Are you looking to invest in mutual funds for long-term wealth creation? If yes, then you might have come across the term Equity Linked Saving Scheme (ELSS) funds. ELSS funds are one of the popular options when it comes to investing in mutual funds, and they offer numerous benefits to investors.
Let’s discuss the benefits of investing in ELSS funds for long-term wealth creation.
What are ELSS Funds?
ELSS funds are equity mutual funds that offer tax benefits under Section 80C of the Income Tax Act, 1961. These funds invest primarily in stocks of companies across various sectors and market capitalization. The minimum investment period for ELSS funds is three years. The lock-in period of ELSS funds makes them an ideal choice for long-term investors.
Benefits of Investing in ELSS Funds:
Tax Benefits:
ELSS funds offer tax benefits to investors under Section 80C of the Income Tax Act, 1961. Investors can claim a deduction of up to Rs 1.5 lakh from their taxable income by investing in ELSS funds. Moreover, the long-term capital gains (LTCG) from ELSS funds are exempt from tax up to Rs 1 lakh per financial year.
Higher Returns:
ELSS funds have the potential to offer higher returns compared to other tax-saving options like Public Provident Fund (PPF) and National Savings Certificate (NSC). ELSS funds invest
in equities, which have the potential to generate higher returns in the long run. According to data from Value Research, the average returns of ELSS funds over the past five years have been around 14%.
Diversification:
ELSS funds invest in stocks across various sectors and market capitalization. This provides investors with a diversified portfolio that reduces the risk of concentration in one particular sector or company. Diversification helps in minimising the risk and maximising the returns.
Systematic Investment Plan (SIP):
Investors can invest in ELSS funds through Systematic Investment Plan (SIP). SIP allows investors to invest a fixed amount of money at regular intervals (usually monthly). SIP helps in averaging out the cost of investment and mitigates the risk of investing in volatile markets.
Long-Term Investment:
ELSS funds have a lock-in period of three years, which makes them a suitable long-term investment option.

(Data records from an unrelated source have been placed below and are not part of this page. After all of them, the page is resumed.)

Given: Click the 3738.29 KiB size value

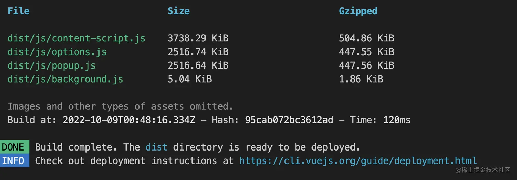Looking at the screenshot, I should 198,38.
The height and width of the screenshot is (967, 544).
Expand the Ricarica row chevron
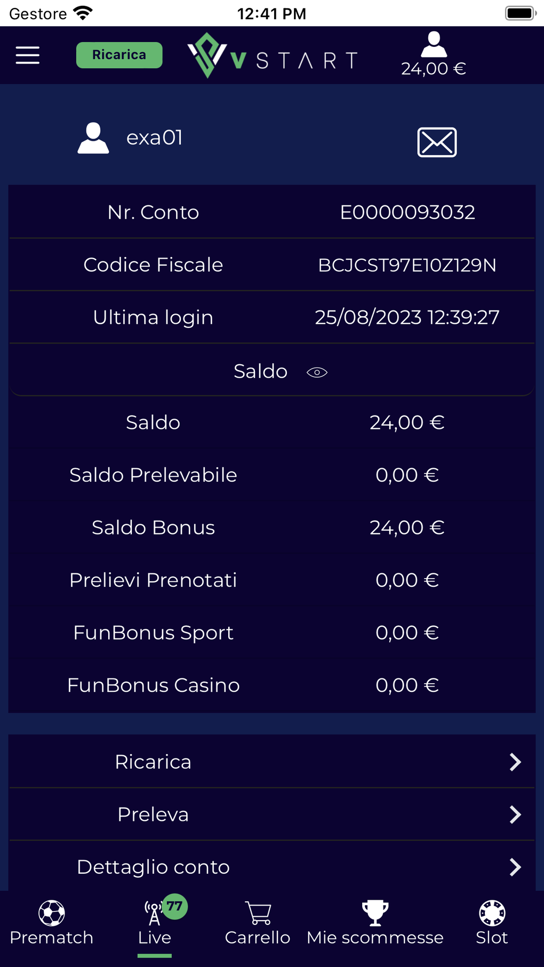pos(515,762)
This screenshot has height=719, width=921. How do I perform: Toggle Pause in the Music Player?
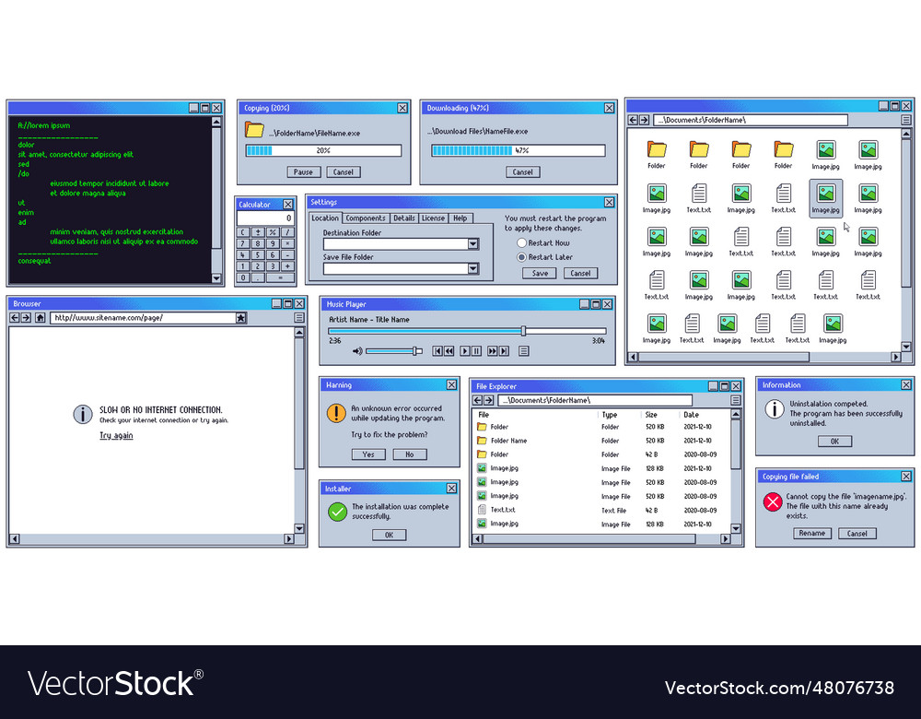point(476,351)
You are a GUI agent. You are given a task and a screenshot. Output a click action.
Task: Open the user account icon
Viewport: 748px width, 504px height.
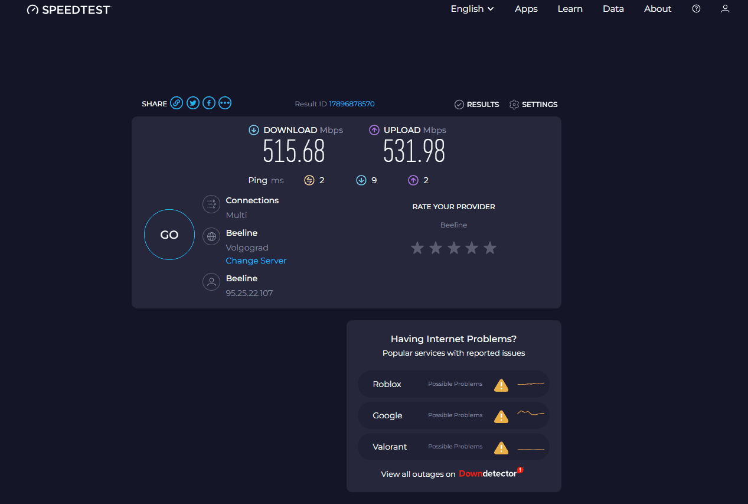point(726,9)
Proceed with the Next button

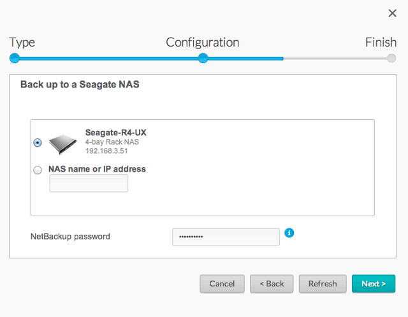pos(374,284)
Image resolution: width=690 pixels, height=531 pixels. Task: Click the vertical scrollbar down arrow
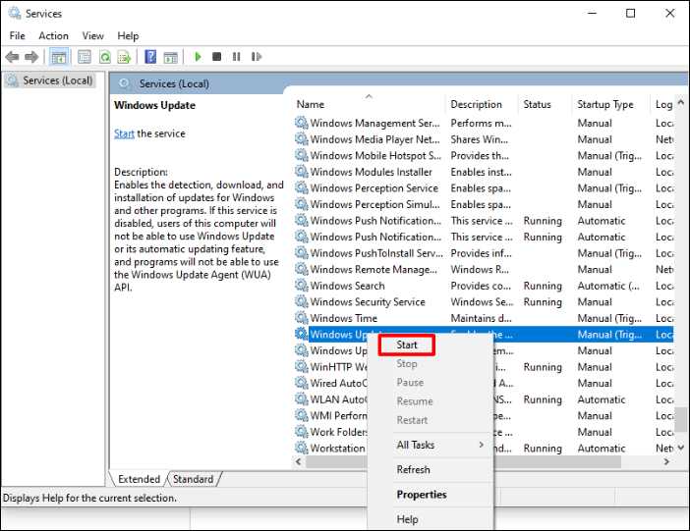[682, 448]
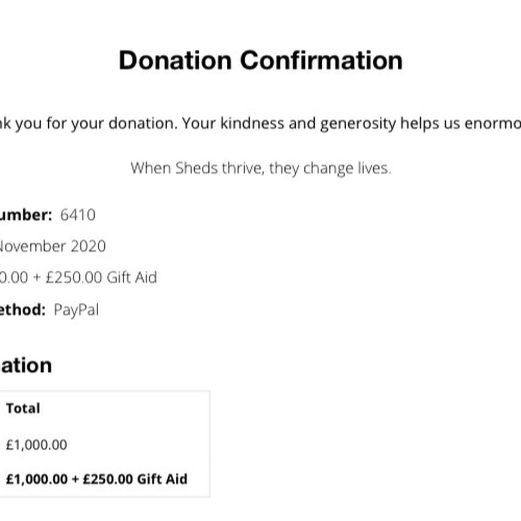Click 'Gift Aid' in the bold total row
The width and height of the screenshot is (521, 521).
coord(162,479)
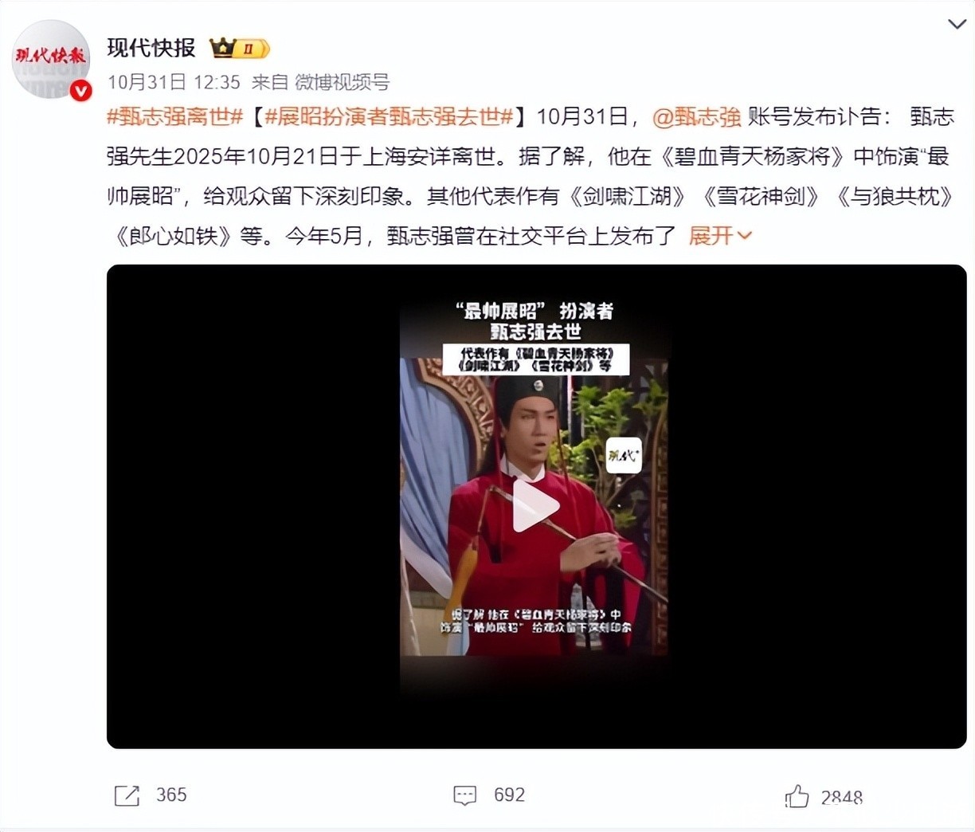The width and height of the screenshot is (975, 832).
Task: Click the video title caption overlay
Action: click(536, 321)

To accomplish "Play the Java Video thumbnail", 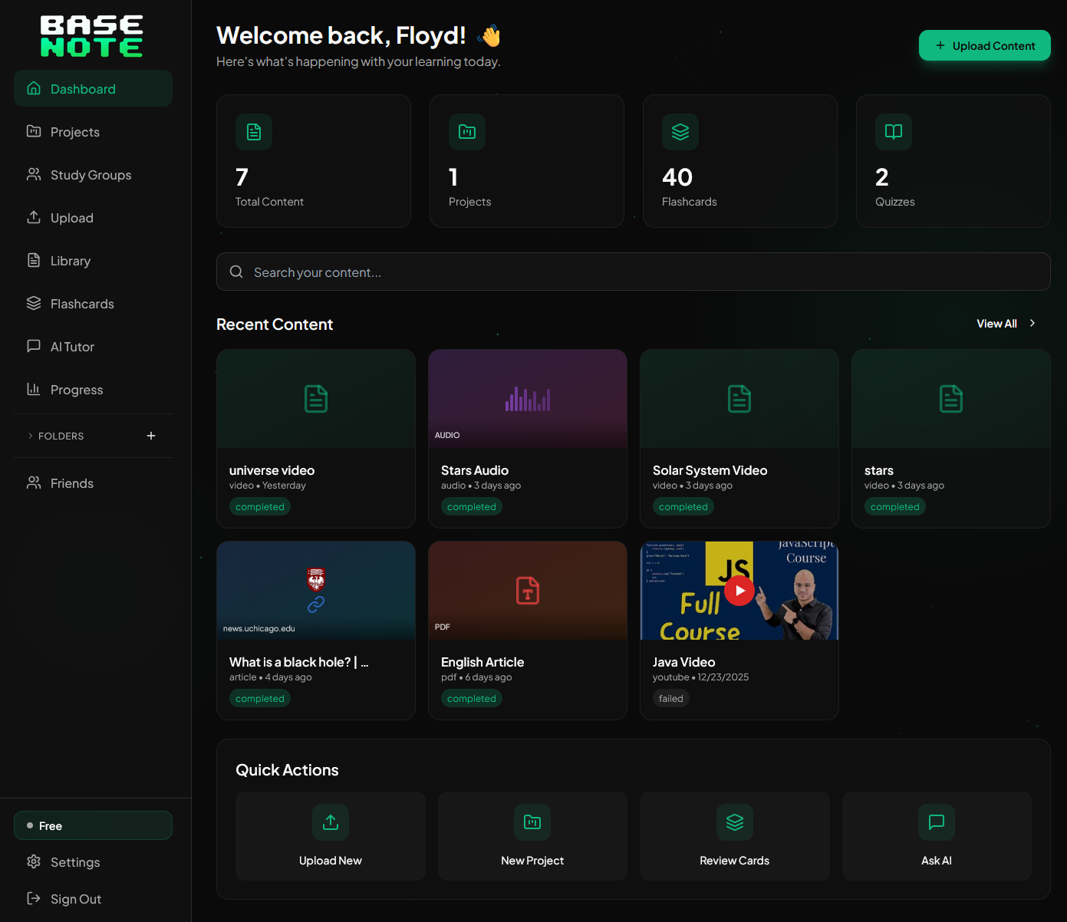I will coord(739,590).
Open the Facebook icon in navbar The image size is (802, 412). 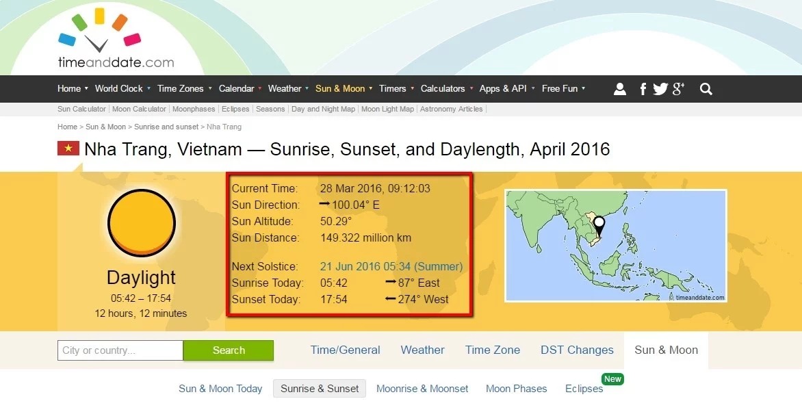point(643,89)
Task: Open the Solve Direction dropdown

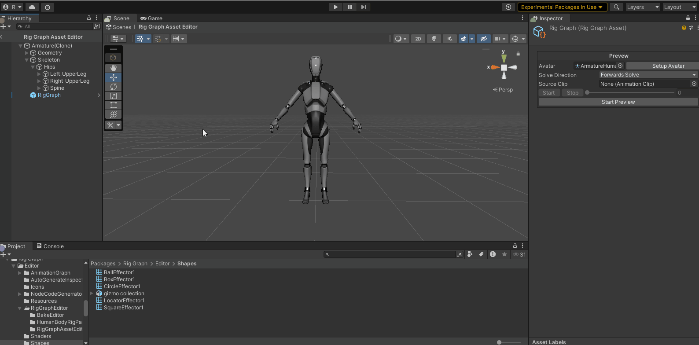Action: 648,75
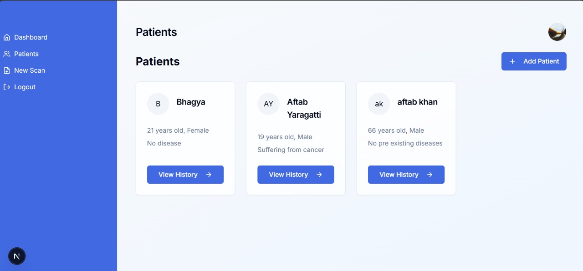583x271 pixels.
Task: Click the arrow icon on Bhagya's View History
Action: coord(209,175)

The lock-in period ensures that investors stay invested for the long-term, which is crucial for generating significant returns.
Moreover, long-term investment in ELSS funds helps in compounding the returns, leading to higher wealth creation.
Professional Management:
ELSS funds are managed by professional fund managers who have expertise in managing equity portfolios. The fund managers perform extensive research and analysis before investing in stocks. This helps in selecting the right stocks that have the potential to generate higher returns.
Conclusion:
Investing in ELSS funds is a wise decision for long-term wealth creation. ELSS funds offer numerous benefits to investors like tax benefits, higher returns, diversification, SIP, long-term investment, and professional management.
However, it is essential to remember that ELSS funds come with a certain degree of risk, and investors should invest only after understanding their risk appetite. It is advisable to consult a financial advisor before investing in ELSS funds.
Disclaimer: This blog has been issued on the basis of internal data, publicly available information and other sources believed to be reliable. The information contained in this document is for general purposes only and not a complete disclosure of every material fact. The information/data herein alone is not sufficient and shouldn’t be used for the development or implementation of an investment strategy. It should not be construed as investment advice to any party. All opinions, figures, estimates and data included in this blog are as on date. The blog does not warrant the completeness or accuracy of the information and disclaims all liabilities, losses and damages arising out of the use of this information. The statements contained herein may include statements of future expectations and other forward-looking statements that are based on our current views and assumptions and involve known and unknown risks and uncertainties that could cause actual results, performance or events to differ materially from those expressed or implied in such statements. Readers shall be fully responsible/liable for any decision taken on the basis of this article.
Mutual Fund investments are subject to market risks, read all scheme related documents carefully.